-- MATERIAL FOR THE TASK follows --

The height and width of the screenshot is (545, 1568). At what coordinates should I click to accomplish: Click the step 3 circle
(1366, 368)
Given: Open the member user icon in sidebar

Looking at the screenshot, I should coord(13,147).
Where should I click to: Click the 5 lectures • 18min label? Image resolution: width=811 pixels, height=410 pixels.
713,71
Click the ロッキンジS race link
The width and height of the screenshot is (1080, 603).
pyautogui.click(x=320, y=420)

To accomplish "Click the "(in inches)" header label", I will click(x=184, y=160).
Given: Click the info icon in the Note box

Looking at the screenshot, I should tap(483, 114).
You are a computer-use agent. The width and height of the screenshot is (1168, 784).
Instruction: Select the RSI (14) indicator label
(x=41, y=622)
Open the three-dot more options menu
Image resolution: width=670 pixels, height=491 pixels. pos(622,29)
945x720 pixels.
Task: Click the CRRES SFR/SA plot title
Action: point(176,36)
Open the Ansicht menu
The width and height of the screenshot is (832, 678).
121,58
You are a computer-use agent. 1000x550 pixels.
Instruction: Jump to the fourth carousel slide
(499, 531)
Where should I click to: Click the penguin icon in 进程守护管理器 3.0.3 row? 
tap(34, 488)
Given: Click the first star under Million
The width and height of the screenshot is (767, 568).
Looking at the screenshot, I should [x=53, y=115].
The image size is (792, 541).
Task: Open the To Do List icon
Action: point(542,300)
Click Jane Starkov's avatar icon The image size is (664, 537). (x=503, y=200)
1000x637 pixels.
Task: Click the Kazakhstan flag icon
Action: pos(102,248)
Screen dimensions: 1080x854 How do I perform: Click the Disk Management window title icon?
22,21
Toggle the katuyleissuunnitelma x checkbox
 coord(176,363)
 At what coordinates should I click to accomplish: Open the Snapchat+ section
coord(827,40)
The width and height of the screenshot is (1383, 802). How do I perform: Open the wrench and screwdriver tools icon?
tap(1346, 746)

-- MATERIAL FOR THE TASK concluded --

- [WORK TO COMPLETE]
Check the listing above for "agent". Show every line where it turns up.

- [ANSWER BELOW]
You are a computer-use agent. The width and height of the screenshot is (1168, 784).
You are a computer-use agent. 1000x550 pixels.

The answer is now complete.